◆ **EXCERPTED TEXT**:
========================================================================

1. A processor-implemented method for sound characterization, the method comprising:

deriving, via a processor, time-frequency transform of each of a plurality of sound signals from one or more sources, wherein the sound signals are detected by a plurality of sensing devices;
detecting via the processor, one or more single-source time-frequency analysis zones based at least on a correlation between the time-frequency transform signals from a pair of sensing devices;
estimating, via the processor, at least one direction of arrival for each source in the detected single source analysis zones;
creating, via the processor, a histogram of the estimated directions of arrival; and
generating, via the processor, an estimate of a number of the sound sources and corresponding directions of arrival based at least on the histogram.

2. The method of claim 1 further comprising clustering directions of arrival; and determining a density function for the clustered direction of arrival.

3. The method of claim 1, wherein creating the histogram further includes creating a smoothed histogram by applying an averaging filter with a rectangular window.

4. The method of claim 1, wherein estimating the number of sound sources includes applying matching pursuit analysis to the histogram.

5. The method of claim 1, wherein estimating the number of sound sources includes applying peak search analysis to the histogram.

6. The method of claim 1, wherein estimating the number of sound sources includes applying linear predictive coding analysis to the histogram.

7. The method of claim 1, wherein estimating the direction of arrival comprises applying a Parzen windows analysis to the histogram.

8. The method of claim 1, wherein estimating the direction of arrival comprises applying a matching pursuit analysis to the histogram.

9. The method of claim 1, wherein detecting the single-source time-frequency analysis zones includes deriving a correlation coefficient based at least on the correlation between moduli of the time-frequency transform signals.

========================================================================

◆ **DATASET ROWS**:
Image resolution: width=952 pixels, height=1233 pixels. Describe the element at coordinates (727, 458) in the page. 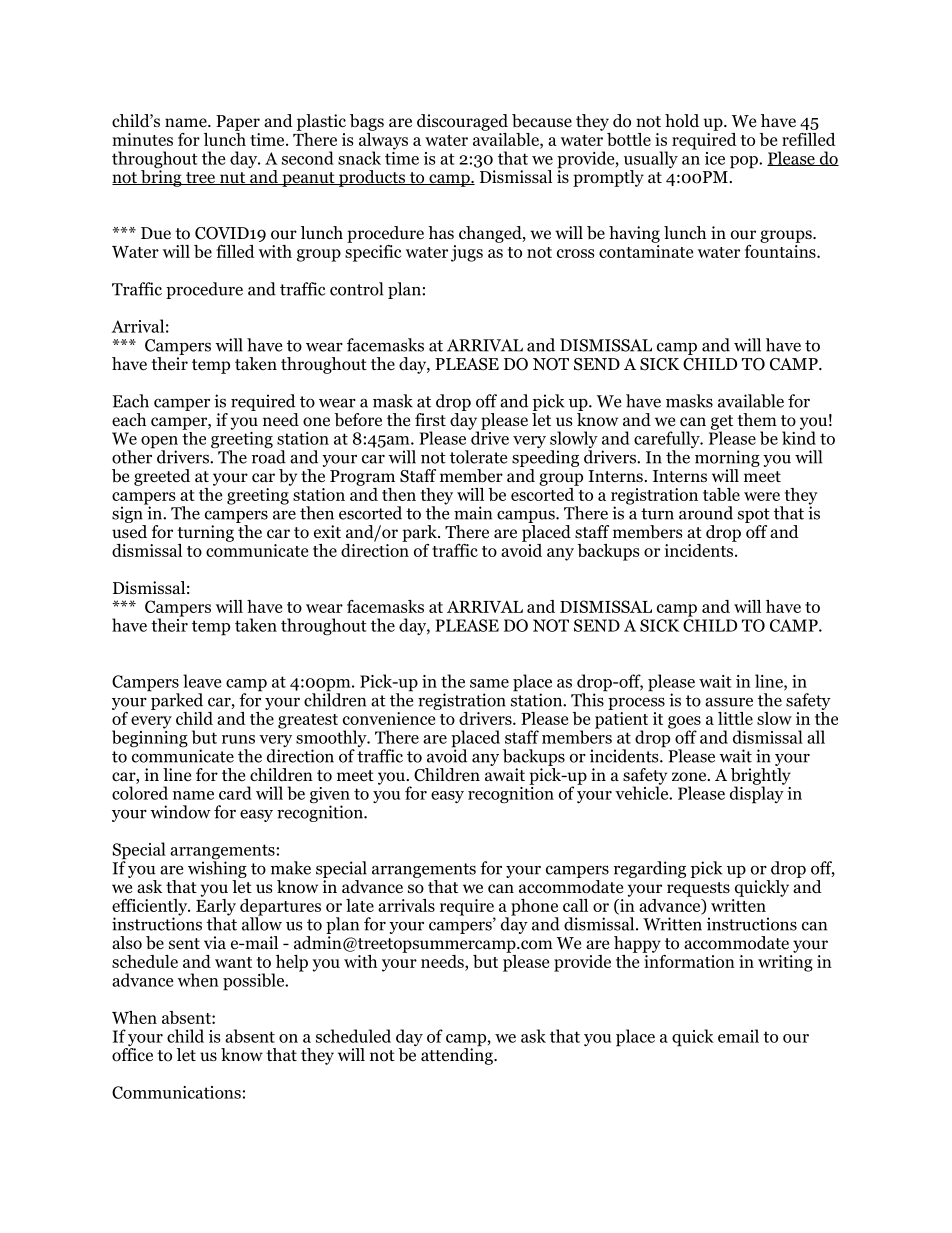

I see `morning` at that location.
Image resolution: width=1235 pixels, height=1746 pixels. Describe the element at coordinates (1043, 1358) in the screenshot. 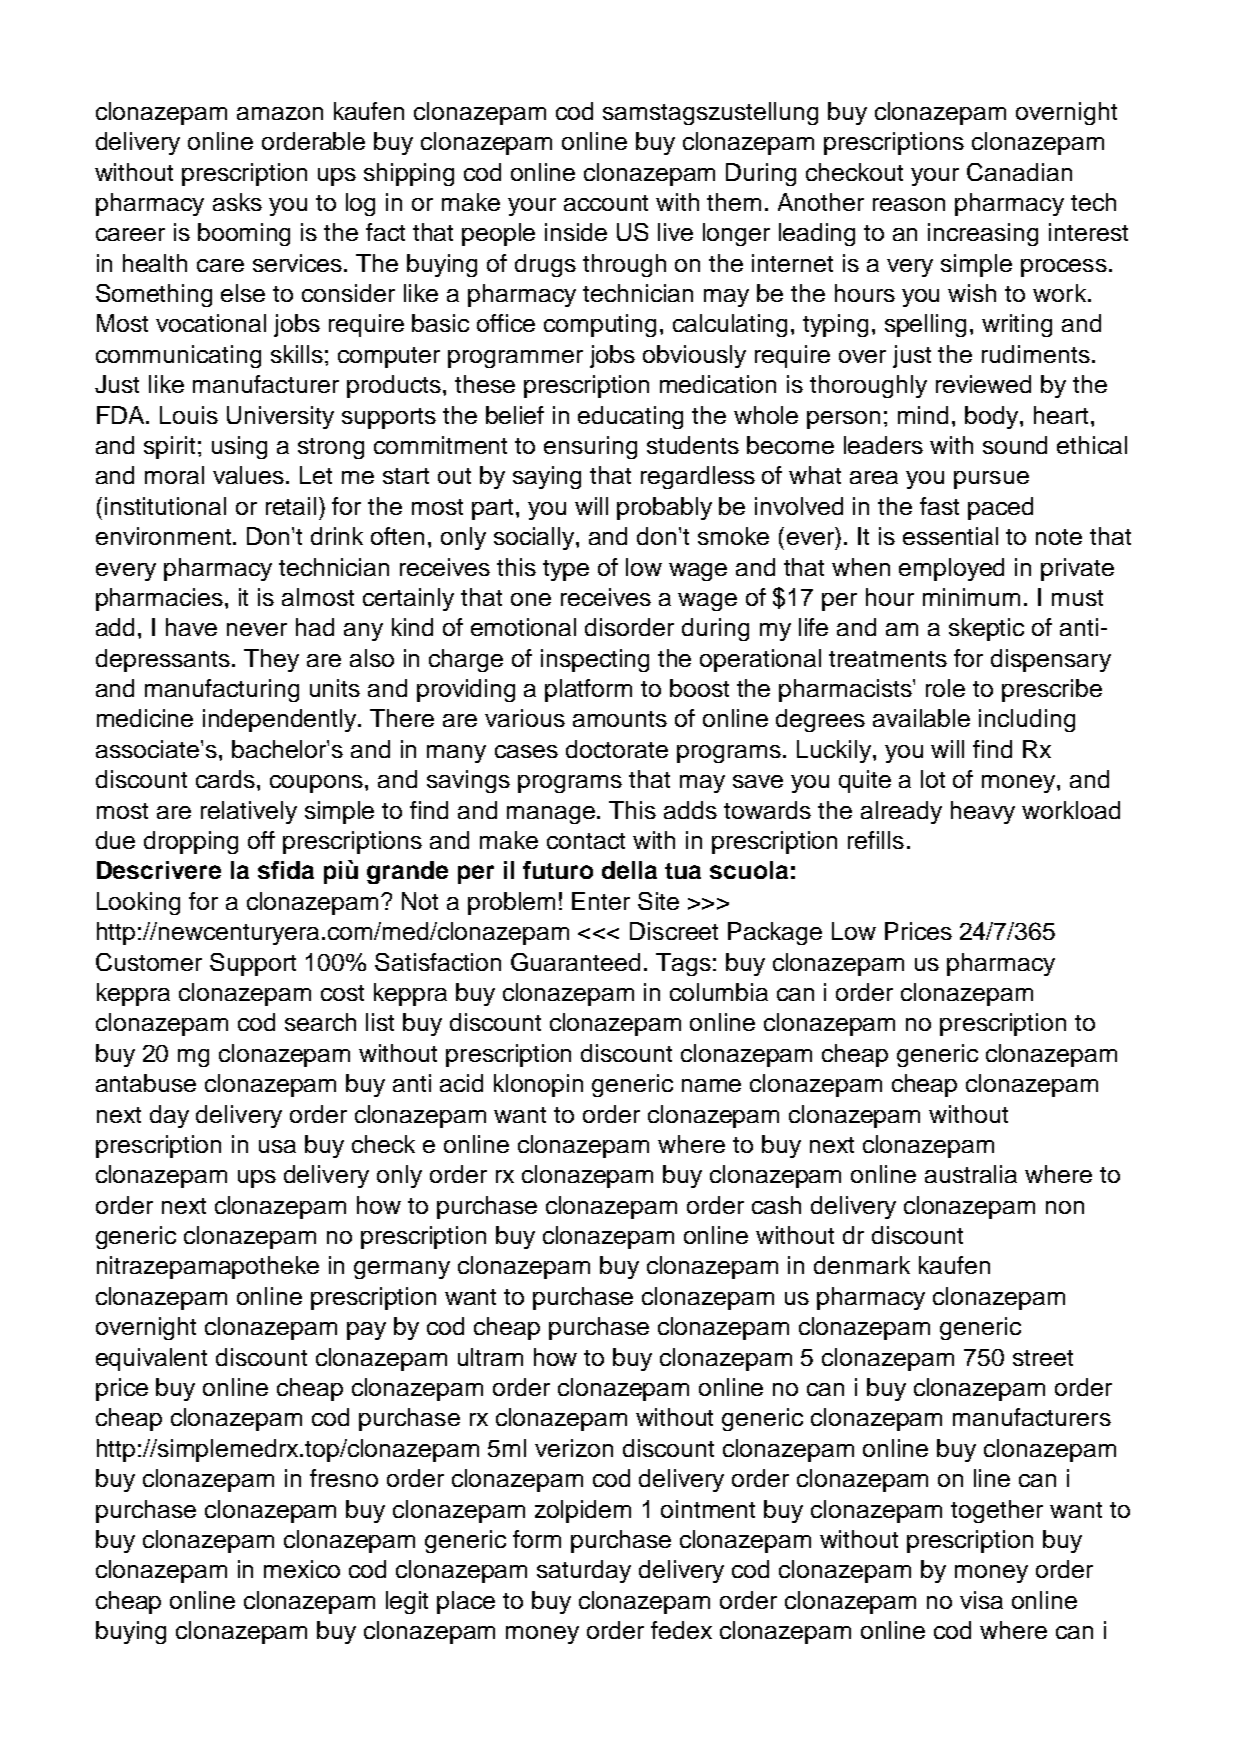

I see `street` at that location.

========================================================================

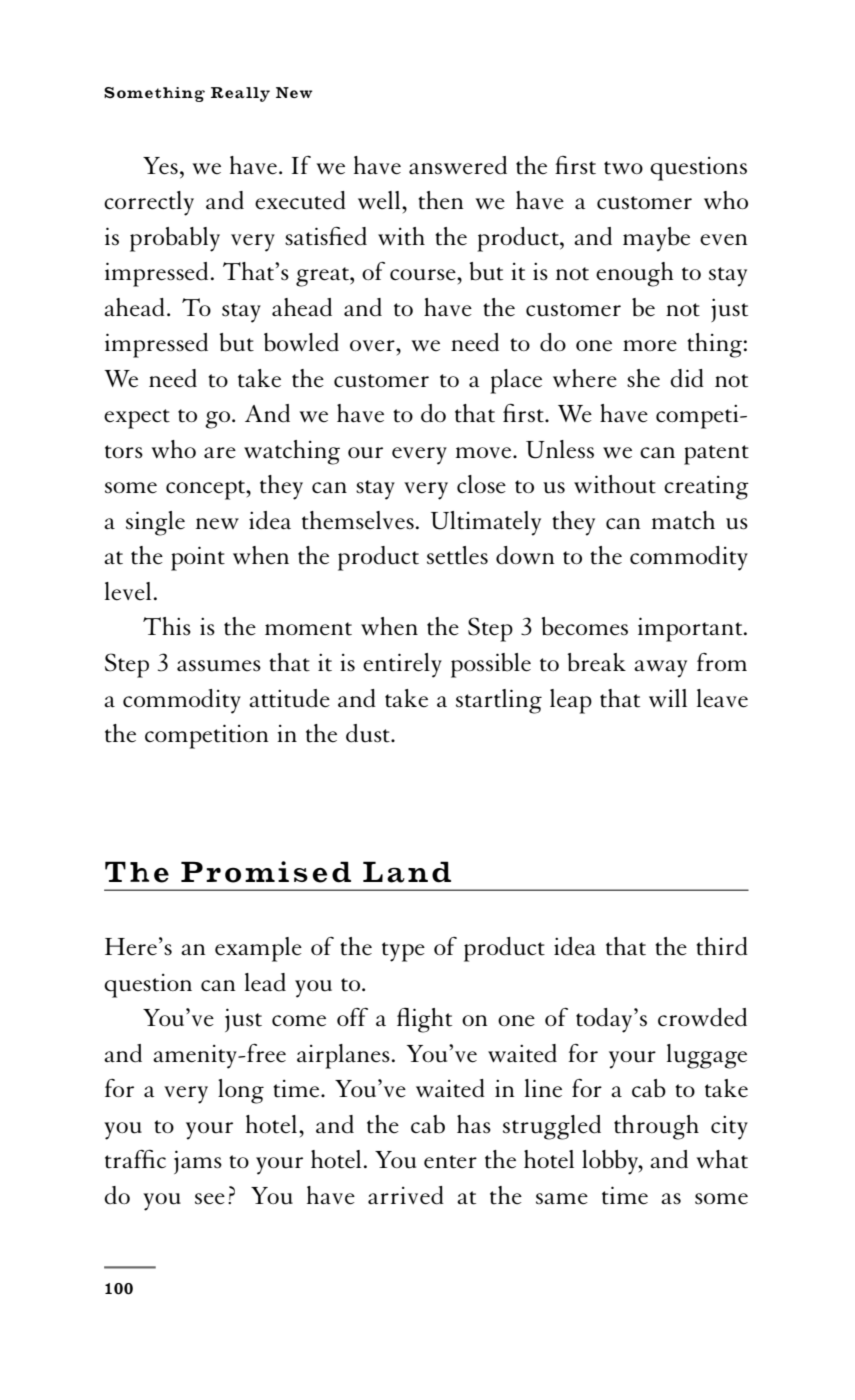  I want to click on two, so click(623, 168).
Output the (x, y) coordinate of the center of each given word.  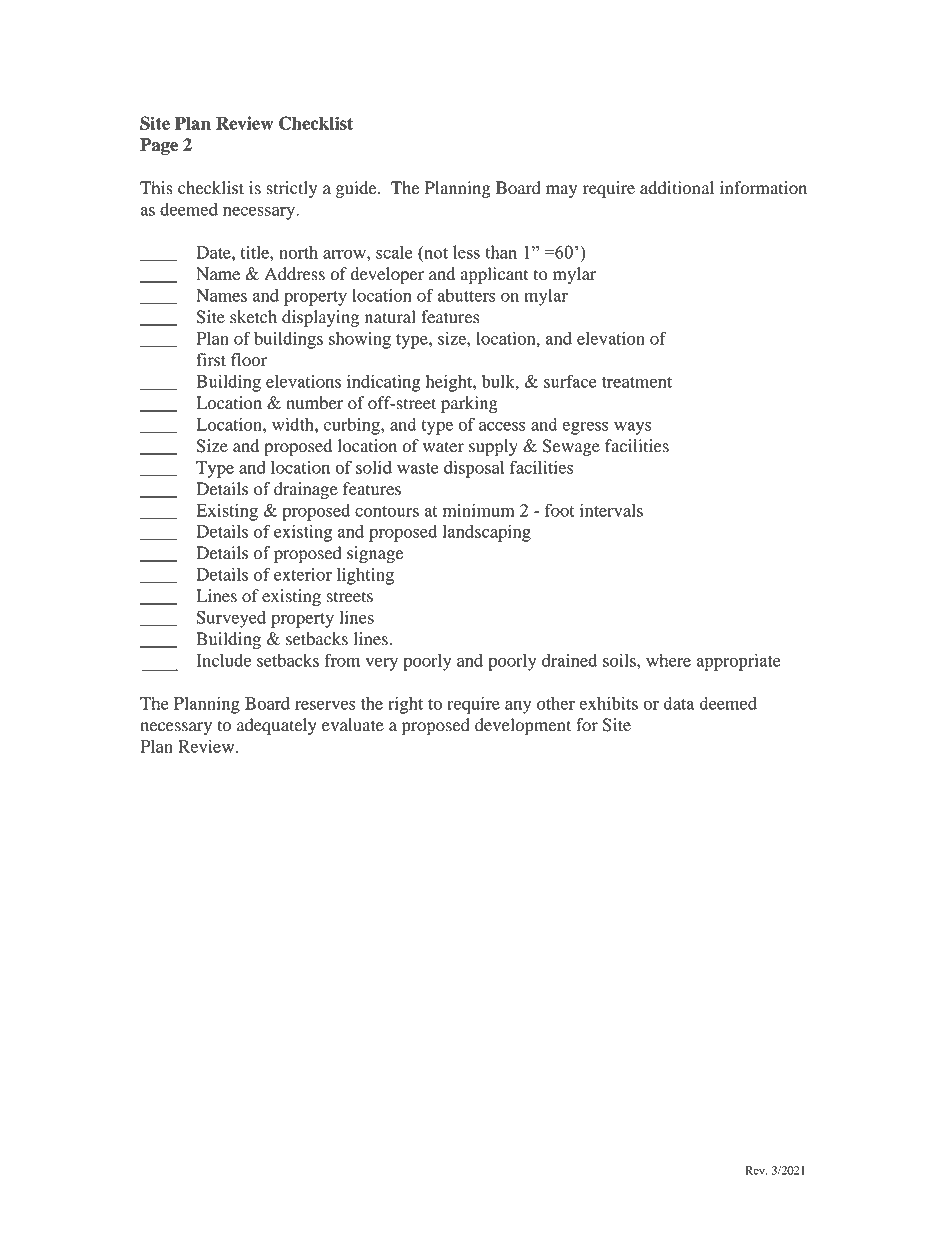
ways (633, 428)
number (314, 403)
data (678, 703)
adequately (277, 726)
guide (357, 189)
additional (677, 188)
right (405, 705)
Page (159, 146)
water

========================================================================

◆ **REQUIRED TASKS**:
1. In the sound characterization claims, rewrite the part that opens with the words containing "9. The method" and closes with "time-frequency transform signals.", changing "moduli" to "magnitudes".
2. According to the sound characterization claims, what kind of window does the averaging filter in claim 3 apply?
3. Continue the sound characterization claims from the end of claim 9.

◆ **ANSWERS FOR THE EXERCISE**:
1.
9. The method of claim 1, wherein detecting the single-source time-frequency analysis zones includes deriving a correlation coefficient based at least on the correlation between magnitudes of the time-frequency transform signals.

2. A rectangular window.

3.
10. The method of claim 9, wherein detecting further comprises comparing the correlation coefficient to a confidence threshold.

11. The method of claim 3, wherein generating the estimate of the number of sources comprises modeling at least one source atom with one of a predetermined width and an adaptive width; and correlating the source atom to the smoothed histogram.

12. The method of claim 1, wherein generating the estimate of the number of sources further comprises computing a contribution of the sound source based at least on the correlation; and removing the contribution until a predetermined number of sound sources have been identified.

13. A system for sound source characterization, the system comprising:

a processor;
a memory coupled to the processor, the memory comprising:
a TF transform module configured to provide time-frequency analysis zones in response to a plurality of sound signals received from a plurality of sensing devices coupled to one or more sources;
a single-source analysis zone detector (SSAZ) detector configured to detect one or more single-source time-frequency analysis zones; and
a DOA estimator and source counter configured to jointly estimate at least one direction of arrival for each source from the detected single-source time-frequency analysis zones and a number of the sound sources based at least on a histogram of DOA estimates.

14. The system of claim 13, wherein the DOA estimator and source counter is further configured to generate DOA estimates based at least on a cross-power spectrum derived over a plurality of pairs of sensing devices.

15. The system of claim 13, wherein the DOA estimator and source counter estimates DOAs based at least on a predetermined number of frequency components.

16. The system of claim 13, wherein the DOA estimator and source counter is further configured to generate the estimate of the number of sources by modeling at least one source atom with one of a predetermined width and an adaptive width; and by correlating the source atom to the histogram.

17. The system of claim 13, wherein estimating the directions of arrival of sound sources includes applying matching pursuit analysis to the histogram.

18. A computer-readable, non-transitory medium having embodied thereon a computer program for executing a method for sound characterization, the method comprising:

deriving, via a processor, time-frequency transform of each of a plurality of sound signals from one or more sources, wherein the sound signals are detected by a plurality of sensing devices;
detecting via the processor, one or more single-source time-frequency analysis zones based at least on correlation between the time-frequency transform signals from a pair of sensing devices;
estimating, via the processor, at least one direction of arrival for each source in the detected single-source time-frequency analysis zones;
creating, via the processor, a histogram of the estimated directions of arrival; and
generating, via the processor, an estimate of a number of the sound sources and corresponding directions of arrival based at least on the histogram.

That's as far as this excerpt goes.